#### HOW TO COMPLETE THIS TASK:
From the line containing "The image size is (1156, 776)." to the last line of the listing below, repeat every line exactly, and output nothing else.

#### RECORDS FOR THIS TASK:
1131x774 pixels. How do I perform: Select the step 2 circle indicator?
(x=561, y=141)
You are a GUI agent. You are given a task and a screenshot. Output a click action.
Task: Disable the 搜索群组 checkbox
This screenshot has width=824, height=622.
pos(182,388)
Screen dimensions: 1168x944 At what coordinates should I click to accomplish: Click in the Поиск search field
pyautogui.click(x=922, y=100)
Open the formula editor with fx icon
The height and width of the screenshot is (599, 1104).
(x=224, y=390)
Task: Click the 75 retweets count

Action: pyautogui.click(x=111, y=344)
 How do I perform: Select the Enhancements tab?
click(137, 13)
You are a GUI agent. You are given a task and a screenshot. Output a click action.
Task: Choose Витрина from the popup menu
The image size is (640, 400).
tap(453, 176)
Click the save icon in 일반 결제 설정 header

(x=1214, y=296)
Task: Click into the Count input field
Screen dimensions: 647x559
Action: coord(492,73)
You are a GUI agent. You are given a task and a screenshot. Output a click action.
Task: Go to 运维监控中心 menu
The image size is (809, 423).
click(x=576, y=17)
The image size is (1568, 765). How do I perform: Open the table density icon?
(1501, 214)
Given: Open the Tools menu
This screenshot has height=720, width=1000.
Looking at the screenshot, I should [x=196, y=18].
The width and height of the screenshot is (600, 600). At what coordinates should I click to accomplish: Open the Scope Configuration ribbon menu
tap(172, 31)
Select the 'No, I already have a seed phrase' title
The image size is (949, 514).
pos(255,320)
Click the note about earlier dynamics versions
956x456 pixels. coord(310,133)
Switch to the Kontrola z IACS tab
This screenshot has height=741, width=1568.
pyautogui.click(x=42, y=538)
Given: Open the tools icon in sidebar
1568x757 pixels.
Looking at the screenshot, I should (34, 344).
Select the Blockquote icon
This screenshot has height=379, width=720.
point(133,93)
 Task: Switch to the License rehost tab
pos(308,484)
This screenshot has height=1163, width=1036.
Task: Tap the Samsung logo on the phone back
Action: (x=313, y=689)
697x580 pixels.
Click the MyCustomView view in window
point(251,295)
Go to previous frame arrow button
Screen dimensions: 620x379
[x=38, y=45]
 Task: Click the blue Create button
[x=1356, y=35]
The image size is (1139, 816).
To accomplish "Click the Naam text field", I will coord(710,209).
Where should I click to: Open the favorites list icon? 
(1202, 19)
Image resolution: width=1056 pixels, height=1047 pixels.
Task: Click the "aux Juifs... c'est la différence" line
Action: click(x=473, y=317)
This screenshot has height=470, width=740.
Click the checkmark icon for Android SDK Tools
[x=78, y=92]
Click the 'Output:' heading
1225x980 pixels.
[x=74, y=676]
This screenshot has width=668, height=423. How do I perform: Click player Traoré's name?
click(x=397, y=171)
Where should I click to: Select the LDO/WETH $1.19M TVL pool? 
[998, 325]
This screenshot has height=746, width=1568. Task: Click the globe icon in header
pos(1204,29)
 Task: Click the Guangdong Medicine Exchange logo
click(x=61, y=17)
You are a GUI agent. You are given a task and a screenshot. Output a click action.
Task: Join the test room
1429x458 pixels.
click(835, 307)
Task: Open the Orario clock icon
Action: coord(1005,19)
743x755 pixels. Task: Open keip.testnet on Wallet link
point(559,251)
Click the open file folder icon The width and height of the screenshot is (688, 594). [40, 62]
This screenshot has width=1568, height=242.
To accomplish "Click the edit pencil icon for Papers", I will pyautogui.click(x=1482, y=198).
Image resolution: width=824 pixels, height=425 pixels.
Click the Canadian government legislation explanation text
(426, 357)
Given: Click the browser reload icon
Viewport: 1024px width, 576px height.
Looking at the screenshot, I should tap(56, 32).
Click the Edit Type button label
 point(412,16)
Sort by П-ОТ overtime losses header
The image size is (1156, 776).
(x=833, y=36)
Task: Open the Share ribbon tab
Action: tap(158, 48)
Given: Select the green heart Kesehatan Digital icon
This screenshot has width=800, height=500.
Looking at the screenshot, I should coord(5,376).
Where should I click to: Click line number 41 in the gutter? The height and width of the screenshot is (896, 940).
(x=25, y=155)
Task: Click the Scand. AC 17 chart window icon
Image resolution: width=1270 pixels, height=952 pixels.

#### ANSWER FOR THE TASK:
The image size is (1156, 776).
(x=833, y=36)
Task: Open the Share ribbon tab
Action: tap(158, 48)
Given: Select the green heart Kesehatan Digital icon
This screenshot has width=800, height=500.
Looking at the screenshot, I should coord(5,376).
Where should I click to: Click line number 41 in the gutter? The height and width of the screenshot is (896, 940).
(x=25, y=155)
Task: Click the Scand. AC 17 chart window icon
Image resolution: width=1270 pixels, height=952 pixels.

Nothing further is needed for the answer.